In its product development, 4SC AG relies on the support of
research processes from computer simulations and has developed the patented 4SCan® technology required for the
purpose. Simulations of this kind, which have resulted in significant increases in productivity in almost all industries, still
play a relatively minor role in pharmaceutical research.
However, the process is as simple as it is efficient:
the principle of high throughput screening, as is applied in early phases of drug discovery to detect drug candidates in the laboratory, is for the most part transferred from the laboratory
bench (in vitro) to the computer (in silico).

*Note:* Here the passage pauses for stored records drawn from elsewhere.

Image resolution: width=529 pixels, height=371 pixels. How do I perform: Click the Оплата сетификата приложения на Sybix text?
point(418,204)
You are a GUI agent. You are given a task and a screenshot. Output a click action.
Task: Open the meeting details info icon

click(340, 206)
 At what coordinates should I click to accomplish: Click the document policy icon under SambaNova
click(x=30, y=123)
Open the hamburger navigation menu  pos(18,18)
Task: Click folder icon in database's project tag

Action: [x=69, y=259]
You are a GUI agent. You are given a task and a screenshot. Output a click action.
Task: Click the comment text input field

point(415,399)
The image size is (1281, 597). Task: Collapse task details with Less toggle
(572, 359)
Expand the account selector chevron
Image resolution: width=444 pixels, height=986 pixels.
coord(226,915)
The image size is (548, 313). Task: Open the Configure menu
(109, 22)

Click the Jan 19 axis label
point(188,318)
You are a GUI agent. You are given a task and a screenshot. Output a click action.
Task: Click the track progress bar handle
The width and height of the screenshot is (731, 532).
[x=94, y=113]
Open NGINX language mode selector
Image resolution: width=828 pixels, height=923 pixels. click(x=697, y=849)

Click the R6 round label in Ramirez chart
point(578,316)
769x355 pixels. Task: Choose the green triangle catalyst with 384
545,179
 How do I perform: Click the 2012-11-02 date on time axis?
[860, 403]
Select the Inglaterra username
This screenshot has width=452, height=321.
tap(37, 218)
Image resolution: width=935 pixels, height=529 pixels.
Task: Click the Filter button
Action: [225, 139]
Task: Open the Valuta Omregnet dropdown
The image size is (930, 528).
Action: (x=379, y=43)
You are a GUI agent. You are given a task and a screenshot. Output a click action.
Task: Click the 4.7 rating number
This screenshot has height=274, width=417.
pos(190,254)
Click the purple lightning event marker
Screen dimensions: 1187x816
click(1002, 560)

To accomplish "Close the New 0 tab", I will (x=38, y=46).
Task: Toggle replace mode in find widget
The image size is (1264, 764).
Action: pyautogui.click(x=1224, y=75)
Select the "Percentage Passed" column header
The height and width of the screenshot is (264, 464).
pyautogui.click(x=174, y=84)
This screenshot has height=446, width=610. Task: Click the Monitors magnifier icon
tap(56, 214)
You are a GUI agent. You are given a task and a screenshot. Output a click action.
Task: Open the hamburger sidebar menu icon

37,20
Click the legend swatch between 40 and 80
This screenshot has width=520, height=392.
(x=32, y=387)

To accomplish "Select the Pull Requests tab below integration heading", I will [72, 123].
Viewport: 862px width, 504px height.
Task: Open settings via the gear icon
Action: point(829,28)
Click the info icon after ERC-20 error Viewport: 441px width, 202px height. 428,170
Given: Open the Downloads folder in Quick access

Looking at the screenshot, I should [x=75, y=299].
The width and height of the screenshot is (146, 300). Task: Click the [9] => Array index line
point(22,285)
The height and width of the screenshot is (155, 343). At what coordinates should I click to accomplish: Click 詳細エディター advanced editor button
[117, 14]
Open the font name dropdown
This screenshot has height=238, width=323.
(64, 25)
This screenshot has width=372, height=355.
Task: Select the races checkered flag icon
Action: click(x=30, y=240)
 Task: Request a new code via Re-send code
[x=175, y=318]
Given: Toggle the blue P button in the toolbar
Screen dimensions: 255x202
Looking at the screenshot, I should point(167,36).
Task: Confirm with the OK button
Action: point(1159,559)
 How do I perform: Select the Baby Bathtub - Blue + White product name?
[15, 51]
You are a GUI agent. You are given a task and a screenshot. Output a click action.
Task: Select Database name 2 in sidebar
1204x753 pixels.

The computer simulates the binding potentially active substances to a target molecule (the target) of relevance to a disease. A database of 6.2 million substances is screened to identify possible hits. In visual terms, this corresponds to searching for the right key to a lock. This process of virtual screening on the computer produces a preliminary selection and ranking list of a few hundred molecules, which bind to the target. Unlike the traditional in vitro screening processes, this requires only a very short time and minimal experimental effort.

4SC AG’s integrated technology platform consists of more
than just in silico screening, however. The drug candidates
preselected with the help of 4SCan® are then chemically synthesised and subjected to a wide range of biological tests
(in vitro assays). Even at this early phase, the company is in
a position to make predictions in terms of the suitability of
these drug candidates for the subsequent preclinical phase.
A series of computer programmes developed in-house are
also used by means of which it is possible, for example, to
predict the absorption or toxicity of active agents within the
human body (ADMET analysis) and to filter out molecules with
an undesirable profile. In an iterative process, all of the steps
– computer-based screening, medicinal chemistry, biological
tests and ADMET analysis – are run through a number of
times, until a series of optimised drug candidates is in place
for the purposes of preclinical and clinical development.

The figures speak for themselves: with the use of the 4SC
AG integrated technology platform, the average hit rate for
active agents in the early phase of biological activity tests is
increased by a factor of 20-50. And the average time required
for the process from the positively-tested drug candidate
through to the lead structure for the drug is reduced by
half. In this way, the development time needed from target
through to the start of clinical development can be cut by
two to two and a half years on average. This in turn means
that within the context of the term of its patent, a drug can
be marketed exclusively for longer – a fairly decisive argument
in terms of pharmaceutical research.